Exiled journalists, Mohamud Carab and Zakriye Timacadde, encountered page suspensions after exposing human rights violations by NISA. Carab’s interview, which highlighted abuses against Mogadishu prisoners, triggered a Meta (Facebook’s parent company) warning and subsequent removal, only reinstated upon appeal.
The Secretary-General of the Somali Journalists Syndicate (SJS), Abdalle Mumin, a vocal critic of NISA’s human rights violations, also faced content removal and reporting, suggesting collaboration between NCA and NISA.
Mumin emphasized the need for Facebook to reconsider its affiliations with entities stifling free speech.
“It is disheartening to witness the collaboration between NCA in Somalia and national intelligence to suppress critical voices, including journalists. Facebook should take cognizance of this situation, which not only violates freedom of expression but also breaches Meta’s own policies towards promoting free speech. They should carefully consider its collaborations with these entities,” Mumin remarked.
The situation escalated when NISA detained Ali Hoshow, a senior employee at the foreign affairs communications department, for refusing to target Facebook pages associated with journalists and opposition figures. NISA’s plan, later backed by NCA, involved hacking and takedown of profiles and pages, affecting 10 politicians and a dozen of journalists.
Diaspora-based journalist Munasar Mohamed faced content restrictions after exposing officials selling stolen food aid, highlighting a pattern of suppression. Other journalists and media outlets, including Abdirahman Nuur Abukar, Mohamed Bashir, Khalid Foodhaadhi, Risaala TV, and Radio Risaala, reported targeted content restrictions to avoid criticism of authorities.
The core issue lies in the manipulation of Facebook Community Standards by Somali authorities, exploiting Facebook’s machine-generated moderation system, leading to errors and unwarranted restrictions.

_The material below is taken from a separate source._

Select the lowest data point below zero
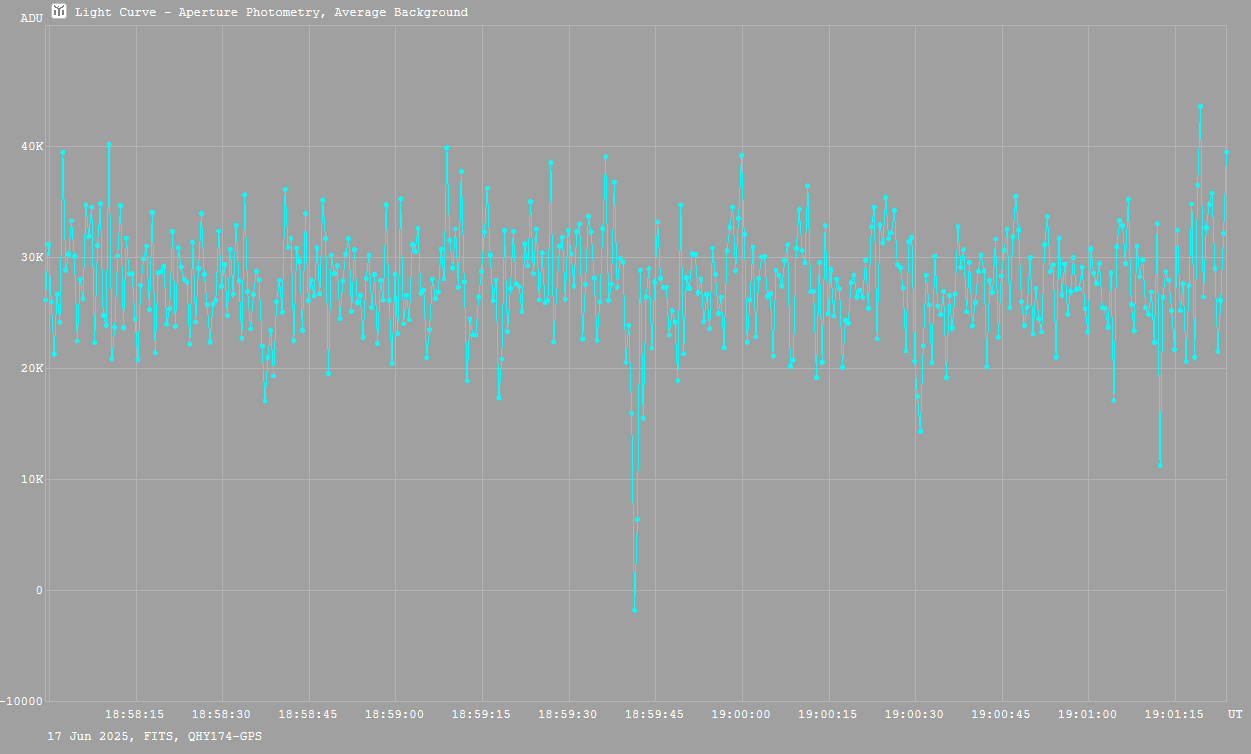This screenshot has width=1251, height=754. click(634, 610)
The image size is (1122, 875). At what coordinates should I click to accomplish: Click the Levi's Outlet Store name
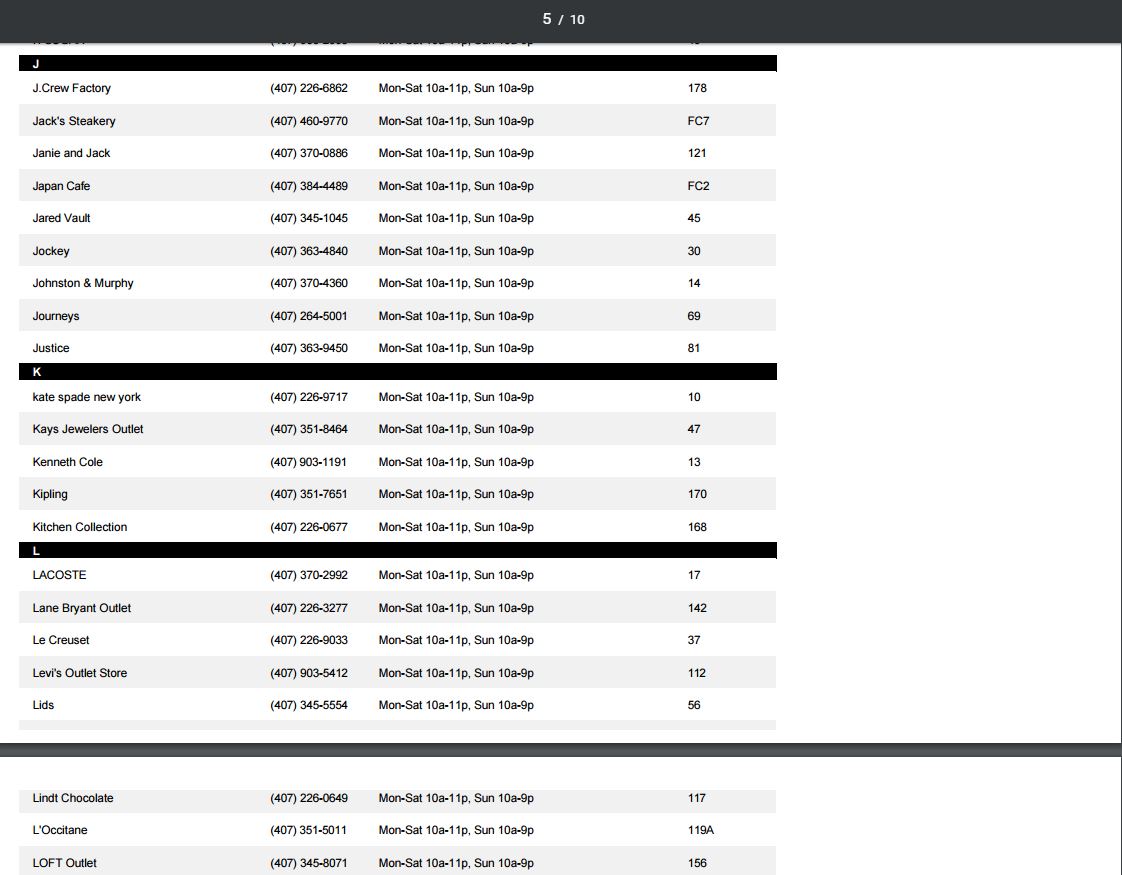[x=80, y=673]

A concerning pattern involves the utilization of DDoS [Distributed Denial-of-Service] attacks targeting media institutions. In August, the SJS website went offline due to an extensive DDoS attack flooding over 20,000 unique IP addresses. With the assistance of Qurium, a Europe-based non-profit organization, the website was successfully restored. Similar attacks were directed at HornObserver.com and Kaabtv.com, both independent news media outlets in Somalia.
SJS posits that these coordinated DDoS attacks were financed by NCA and NISA to obstruct crucial media reporting.
A forensic investigation conducted by Qurium traced the origin of the attack to U.S-based companies.
Tord Lundstrom, Qurium’s technical director, told Reuters that cybercriminals favor Wyoming as it allows them to camouflage their internet traffic as originating from within the United States.
This deceptive tactic proves valuable for hackers aiming to circumvent digital defenses that typically flag or block web traffic from less trusted locations, such as Russia or Iran.
On Sunday, the director of NCA, Mustafa Yasin mentioned his agency’s increased efforts to conduct “cybersecurity for the government” during a function in Mogadishu, raising questions about the nature of these initiatives.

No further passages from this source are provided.